**How to complete this task:** Repeat exactly, and only, the lines below starting at the line that contains "Given: Open the blue Like reaction icon" and ending at the line that contains "Task: Toggle the code editor on Screen 1", inclusive of both.

**Dataset entries:**
# # # #

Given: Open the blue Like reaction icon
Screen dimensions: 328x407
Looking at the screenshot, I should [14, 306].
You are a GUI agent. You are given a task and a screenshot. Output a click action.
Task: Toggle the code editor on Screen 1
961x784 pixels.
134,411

# # # #

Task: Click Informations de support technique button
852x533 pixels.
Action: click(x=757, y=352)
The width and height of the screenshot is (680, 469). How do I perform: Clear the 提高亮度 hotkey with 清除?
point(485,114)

# # # #

**Reply to the exercise:**
Given: Open the blue Like reaction icon
Screen dimensions: 328x407
Looking at the screenshot, I should [14, 306].
You are a GUI agent. You are given a task and a screenshot. Output a click action.
Task: Toggle the code editor on Screen 1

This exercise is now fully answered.